Malta commits to amend the legislation to clarify that ships below 1 000 net tonnes may only be declared as eligible for tonnage tax where that ship is engaged in shipping activities and which but for its tonnage would be eligible for such treatment under Article 85(1) of the Merchant Shipping Act. and to exercise the power in such cases where the criteria are met by applicants.
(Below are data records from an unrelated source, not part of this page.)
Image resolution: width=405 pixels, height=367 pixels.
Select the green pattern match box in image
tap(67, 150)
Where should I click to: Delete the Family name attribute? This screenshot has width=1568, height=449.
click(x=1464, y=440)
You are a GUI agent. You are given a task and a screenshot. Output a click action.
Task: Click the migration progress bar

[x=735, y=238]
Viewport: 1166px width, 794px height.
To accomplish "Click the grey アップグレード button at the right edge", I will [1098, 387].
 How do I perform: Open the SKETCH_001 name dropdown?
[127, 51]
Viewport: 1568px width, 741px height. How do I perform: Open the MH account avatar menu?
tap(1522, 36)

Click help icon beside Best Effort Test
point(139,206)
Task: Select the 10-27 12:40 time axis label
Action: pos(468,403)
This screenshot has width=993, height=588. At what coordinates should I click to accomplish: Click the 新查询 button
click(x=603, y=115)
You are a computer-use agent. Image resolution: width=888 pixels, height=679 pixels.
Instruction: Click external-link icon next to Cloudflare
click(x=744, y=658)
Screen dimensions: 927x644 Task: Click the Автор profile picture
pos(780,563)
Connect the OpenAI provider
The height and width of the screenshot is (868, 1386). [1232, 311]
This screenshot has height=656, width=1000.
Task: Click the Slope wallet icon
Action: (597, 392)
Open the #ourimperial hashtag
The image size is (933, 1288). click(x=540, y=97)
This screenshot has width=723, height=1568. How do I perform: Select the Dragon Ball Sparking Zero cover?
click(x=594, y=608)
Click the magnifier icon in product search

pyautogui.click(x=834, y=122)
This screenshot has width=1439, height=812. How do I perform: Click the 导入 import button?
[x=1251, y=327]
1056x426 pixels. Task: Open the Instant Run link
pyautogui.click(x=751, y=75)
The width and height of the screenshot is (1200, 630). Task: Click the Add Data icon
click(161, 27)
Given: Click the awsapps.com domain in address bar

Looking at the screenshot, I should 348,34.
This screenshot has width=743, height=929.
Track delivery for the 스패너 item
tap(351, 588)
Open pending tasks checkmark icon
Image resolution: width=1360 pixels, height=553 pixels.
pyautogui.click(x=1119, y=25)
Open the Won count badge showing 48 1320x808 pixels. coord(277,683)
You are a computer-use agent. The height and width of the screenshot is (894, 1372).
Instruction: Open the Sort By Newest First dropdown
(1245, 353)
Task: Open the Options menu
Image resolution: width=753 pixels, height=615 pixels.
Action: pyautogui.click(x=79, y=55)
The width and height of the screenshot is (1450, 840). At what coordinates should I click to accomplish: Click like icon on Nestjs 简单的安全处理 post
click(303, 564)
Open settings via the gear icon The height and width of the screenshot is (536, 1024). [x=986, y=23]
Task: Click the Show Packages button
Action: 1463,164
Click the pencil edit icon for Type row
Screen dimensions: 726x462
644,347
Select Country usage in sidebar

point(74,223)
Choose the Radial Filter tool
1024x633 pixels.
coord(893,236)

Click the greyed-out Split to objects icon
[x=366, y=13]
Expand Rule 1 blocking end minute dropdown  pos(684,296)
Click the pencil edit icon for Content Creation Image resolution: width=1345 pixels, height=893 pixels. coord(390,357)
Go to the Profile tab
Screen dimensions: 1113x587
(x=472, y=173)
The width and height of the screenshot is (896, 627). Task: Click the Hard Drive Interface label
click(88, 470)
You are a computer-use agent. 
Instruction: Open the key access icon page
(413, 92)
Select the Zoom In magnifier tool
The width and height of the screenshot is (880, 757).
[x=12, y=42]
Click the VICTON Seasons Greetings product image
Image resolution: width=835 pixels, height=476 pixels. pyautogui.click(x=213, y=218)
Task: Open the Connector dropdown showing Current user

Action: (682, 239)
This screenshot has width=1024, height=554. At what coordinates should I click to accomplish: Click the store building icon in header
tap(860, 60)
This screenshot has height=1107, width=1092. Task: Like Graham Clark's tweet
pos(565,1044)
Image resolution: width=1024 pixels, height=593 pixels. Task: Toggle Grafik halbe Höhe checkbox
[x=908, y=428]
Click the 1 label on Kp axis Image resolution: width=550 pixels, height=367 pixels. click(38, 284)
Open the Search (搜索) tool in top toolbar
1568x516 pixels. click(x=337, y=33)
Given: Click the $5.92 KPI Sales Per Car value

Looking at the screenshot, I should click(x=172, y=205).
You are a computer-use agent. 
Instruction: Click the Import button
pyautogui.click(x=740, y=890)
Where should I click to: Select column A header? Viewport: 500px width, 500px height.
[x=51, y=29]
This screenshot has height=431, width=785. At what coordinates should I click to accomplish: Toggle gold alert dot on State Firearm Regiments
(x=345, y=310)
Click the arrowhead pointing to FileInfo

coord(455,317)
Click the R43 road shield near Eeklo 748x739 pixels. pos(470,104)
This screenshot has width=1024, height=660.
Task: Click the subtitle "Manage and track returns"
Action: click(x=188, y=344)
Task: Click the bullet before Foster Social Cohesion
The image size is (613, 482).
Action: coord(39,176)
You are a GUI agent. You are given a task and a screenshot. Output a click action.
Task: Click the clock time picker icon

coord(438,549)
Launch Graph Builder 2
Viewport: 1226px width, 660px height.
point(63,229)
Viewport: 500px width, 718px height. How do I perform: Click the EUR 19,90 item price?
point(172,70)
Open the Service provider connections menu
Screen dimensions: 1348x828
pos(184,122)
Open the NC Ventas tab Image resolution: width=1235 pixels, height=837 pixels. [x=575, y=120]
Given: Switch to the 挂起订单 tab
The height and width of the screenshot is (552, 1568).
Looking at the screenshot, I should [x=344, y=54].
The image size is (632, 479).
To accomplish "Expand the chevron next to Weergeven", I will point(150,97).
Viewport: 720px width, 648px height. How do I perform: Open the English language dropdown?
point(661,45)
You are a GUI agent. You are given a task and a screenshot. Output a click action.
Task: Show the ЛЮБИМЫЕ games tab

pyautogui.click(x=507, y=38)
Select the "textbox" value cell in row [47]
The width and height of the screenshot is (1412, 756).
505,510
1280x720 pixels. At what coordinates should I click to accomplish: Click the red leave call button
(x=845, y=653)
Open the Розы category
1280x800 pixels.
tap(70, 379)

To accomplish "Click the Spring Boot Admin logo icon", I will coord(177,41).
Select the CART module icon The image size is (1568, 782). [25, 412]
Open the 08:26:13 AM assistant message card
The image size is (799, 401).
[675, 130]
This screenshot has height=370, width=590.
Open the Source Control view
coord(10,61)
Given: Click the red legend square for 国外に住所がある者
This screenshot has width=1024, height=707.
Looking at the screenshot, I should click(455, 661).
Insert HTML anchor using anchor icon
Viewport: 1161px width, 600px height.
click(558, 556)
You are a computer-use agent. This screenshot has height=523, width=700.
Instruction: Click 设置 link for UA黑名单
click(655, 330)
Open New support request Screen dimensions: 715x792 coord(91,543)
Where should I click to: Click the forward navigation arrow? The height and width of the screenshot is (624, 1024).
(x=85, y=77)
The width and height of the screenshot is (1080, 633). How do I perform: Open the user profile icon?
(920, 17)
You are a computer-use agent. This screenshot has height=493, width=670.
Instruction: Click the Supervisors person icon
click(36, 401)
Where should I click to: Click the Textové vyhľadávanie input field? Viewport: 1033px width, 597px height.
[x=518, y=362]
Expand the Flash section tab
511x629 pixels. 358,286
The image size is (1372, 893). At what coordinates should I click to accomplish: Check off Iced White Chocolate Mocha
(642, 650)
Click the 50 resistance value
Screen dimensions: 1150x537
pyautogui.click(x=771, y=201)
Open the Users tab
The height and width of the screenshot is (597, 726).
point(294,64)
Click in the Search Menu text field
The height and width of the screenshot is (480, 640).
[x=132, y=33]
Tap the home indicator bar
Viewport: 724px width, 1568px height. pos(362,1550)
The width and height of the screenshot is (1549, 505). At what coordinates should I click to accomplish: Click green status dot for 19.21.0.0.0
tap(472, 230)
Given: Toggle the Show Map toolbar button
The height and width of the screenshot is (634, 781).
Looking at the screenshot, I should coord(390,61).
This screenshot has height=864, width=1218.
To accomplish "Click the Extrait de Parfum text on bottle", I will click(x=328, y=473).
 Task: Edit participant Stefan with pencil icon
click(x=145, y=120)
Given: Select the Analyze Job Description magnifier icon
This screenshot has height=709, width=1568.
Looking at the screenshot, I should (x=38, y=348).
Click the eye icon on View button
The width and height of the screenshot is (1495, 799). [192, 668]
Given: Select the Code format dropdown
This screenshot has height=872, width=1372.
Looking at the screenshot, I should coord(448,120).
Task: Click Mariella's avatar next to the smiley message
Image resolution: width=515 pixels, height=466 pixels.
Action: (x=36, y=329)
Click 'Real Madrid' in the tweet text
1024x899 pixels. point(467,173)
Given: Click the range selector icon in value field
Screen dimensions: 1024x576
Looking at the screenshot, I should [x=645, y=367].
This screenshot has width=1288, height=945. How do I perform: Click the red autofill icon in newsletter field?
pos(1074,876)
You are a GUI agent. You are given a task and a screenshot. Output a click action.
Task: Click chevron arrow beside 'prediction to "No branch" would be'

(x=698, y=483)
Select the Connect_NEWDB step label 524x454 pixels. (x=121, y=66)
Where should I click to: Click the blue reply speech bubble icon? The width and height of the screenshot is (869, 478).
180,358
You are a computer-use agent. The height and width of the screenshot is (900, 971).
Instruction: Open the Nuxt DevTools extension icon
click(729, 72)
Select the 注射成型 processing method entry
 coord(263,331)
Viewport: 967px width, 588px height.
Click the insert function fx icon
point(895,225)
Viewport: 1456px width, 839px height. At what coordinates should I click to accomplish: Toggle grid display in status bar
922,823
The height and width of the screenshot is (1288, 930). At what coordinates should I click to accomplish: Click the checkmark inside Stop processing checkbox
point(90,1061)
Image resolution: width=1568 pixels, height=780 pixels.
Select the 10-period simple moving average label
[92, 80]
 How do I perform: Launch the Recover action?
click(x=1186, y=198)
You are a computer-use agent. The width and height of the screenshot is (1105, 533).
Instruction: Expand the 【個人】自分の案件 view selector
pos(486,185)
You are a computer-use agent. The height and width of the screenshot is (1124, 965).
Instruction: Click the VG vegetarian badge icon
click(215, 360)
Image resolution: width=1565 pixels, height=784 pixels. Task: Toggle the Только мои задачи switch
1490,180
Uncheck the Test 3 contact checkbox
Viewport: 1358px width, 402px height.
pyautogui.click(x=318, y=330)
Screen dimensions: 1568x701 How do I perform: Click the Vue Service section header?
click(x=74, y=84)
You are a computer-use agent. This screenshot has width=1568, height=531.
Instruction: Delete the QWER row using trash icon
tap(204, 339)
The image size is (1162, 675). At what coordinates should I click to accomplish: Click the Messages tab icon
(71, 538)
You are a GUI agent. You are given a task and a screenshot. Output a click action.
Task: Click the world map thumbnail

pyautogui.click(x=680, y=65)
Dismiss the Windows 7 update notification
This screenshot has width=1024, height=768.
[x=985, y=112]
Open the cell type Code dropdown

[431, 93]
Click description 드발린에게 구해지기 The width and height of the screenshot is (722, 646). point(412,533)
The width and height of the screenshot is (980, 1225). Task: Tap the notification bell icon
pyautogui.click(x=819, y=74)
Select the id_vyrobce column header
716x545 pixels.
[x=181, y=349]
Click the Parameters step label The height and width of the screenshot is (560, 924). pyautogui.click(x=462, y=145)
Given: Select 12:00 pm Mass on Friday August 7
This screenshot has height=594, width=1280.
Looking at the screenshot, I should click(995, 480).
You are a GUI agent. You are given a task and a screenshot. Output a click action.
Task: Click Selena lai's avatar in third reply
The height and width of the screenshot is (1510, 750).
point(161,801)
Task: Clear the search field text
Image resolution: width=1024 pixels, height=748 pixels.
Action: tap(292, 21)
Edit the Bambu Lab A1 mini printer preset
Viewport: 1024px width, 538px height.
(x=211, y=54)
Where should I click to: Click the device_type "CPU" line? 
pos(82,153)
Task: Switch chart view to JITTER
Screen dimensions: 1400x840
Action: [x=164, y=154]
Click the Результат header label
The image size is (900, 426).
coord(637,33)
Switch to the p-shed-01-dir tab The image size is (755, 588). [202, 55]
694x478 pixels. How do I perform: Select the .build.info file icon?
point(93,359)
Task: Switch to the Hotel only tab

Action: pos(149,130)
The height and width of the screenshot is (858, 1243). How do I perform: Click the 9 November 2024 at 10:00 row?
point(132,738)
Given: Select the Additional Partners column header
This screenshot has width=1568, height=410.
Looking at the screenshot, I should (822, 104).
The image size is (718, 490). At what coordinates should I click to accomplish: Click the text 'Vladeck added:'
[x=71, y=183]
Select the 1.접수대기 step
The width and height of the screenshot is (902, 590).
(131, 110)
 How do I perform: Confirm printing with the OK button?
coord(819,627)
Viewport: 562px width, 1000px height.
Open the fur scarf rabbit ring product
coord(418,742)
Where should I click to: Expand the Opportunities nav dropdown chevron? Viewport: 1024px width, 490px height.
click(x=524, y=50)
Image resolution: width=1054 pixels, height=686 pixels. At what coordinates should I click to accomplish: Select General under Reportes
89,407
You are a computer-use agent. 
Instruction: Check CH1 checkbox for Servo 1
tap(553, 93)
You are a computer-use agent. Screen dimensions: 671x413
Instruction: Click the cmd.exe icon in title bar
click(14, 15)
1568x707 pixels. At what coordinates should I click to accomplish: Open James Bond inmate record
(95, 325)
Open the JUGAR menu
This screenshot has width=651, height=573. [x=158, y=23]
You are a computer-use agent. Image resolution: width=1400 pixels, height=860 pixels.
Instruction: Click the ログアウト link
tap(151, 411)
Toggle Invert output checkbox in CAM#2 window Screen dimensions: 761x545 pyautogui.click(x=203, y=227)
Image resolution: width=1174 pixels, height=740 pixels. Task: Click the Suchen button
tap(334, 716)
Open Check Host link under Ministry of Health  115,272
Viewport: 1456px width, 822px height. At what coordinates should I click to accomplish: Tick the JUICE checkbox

Malta will reformulate Article 85A(1) of the Merchant Shipping Act in the following way: ‘The Minister shall with the concurrence of the Minister responsible for finance and subject to such conditions deemed appropriate in line with these Regulations, declare to be a tonnage tax ship, a ship of any net tonnage, which is engaged in shipping activities)’.
Malta commits to issue guidance clarifying that the ministerial discretion contained in the First Schedule to the Merchant Shipping Act to exempt any ship or class of ships from the payment of fees shall be exercised only in the case of philanthropic and humanitarian operations which do not involve the offer of goods or services on a market.
Malta commits to separate accounting wherever a company is not solely engaged in shipping activities.
Malta commits to restricting the benefit of tonnage tax to organisations which have assumed risks and responsibilities related to the operation of a tonnage tax scheme or to the carrying out of shipping activities and will include a specific definition in legislation following that in the Maritime Guidelines.
Malta commits to delete from Article 85 of the Merchant Shipping Act the words ‘or as otherwise may be prescribed’.
Malta commits that the new rules that will render the measures of this Decision compatible with the internal market will come into force within three months of the date of this Decision.
Malta commits to continue to administer the tonnage tax scheme and the other measures forming the object of this Decision in a way that does not lead to payment of incompatible aid that would then need to be recovered from the beneficiaries.
Malta commits to re-notify the tonnage tax scheme within ten years of the date of the Commission's final Decision in the present case.
(1) This also includes renting of ships (especially yachts) on bareboat charter basis to natural persons.
(2) The current Taxation Regulations already provide for precise rules on newcomer companies (in line with the rules enshrined in the Ship-management Guidelines).
(3) Including the fleet chartered in (with crew or on bareboat basis) while excluding bareboat chartered out vessels.